───── Extracted material ─────

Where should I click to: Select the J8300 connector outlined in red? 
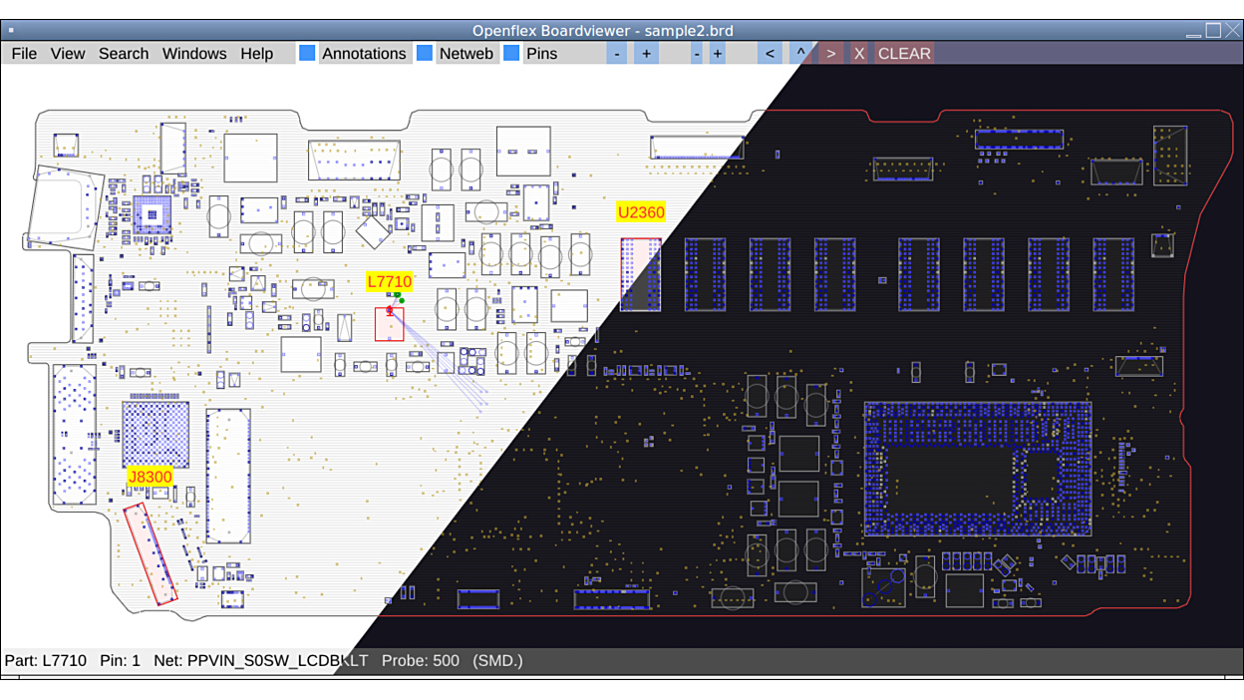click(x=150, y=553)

─────
───── Extracted material ─────

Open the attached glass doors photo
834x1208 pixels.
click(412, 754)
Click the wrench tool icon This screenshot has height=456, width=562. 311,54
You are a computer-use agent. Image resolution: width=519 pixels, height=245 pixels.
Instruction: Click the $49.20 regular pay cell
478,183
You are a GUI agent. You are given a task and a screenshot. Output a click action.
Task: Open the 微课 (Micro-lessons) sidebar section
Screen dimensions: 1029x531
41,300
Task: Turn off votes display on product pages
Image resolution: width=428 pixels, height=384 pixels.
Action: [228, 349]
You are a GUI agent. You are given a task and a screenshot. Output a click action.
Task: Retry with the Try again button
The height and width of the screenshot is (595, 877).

─────

Exercise objective:
Here the output must be the lines above from the line with "Task: Open the" to the line with "The height and", both included, duplicated word for word and nothing else.

Exercise output:
Task: Open the 微课 (Micro-lessons) sidebar section
Screen dimensions: 1029x531
41,300
Task: Turn off votes display on product pages
Image resolution: width=428 pixels, height=384 pixels.
Action: [228, 349]
You are a GUI agent. You are given a task and a screenshot. Output a click action.
Task: Retry with the Try again button
The height and width of the screenshot is (595, 877).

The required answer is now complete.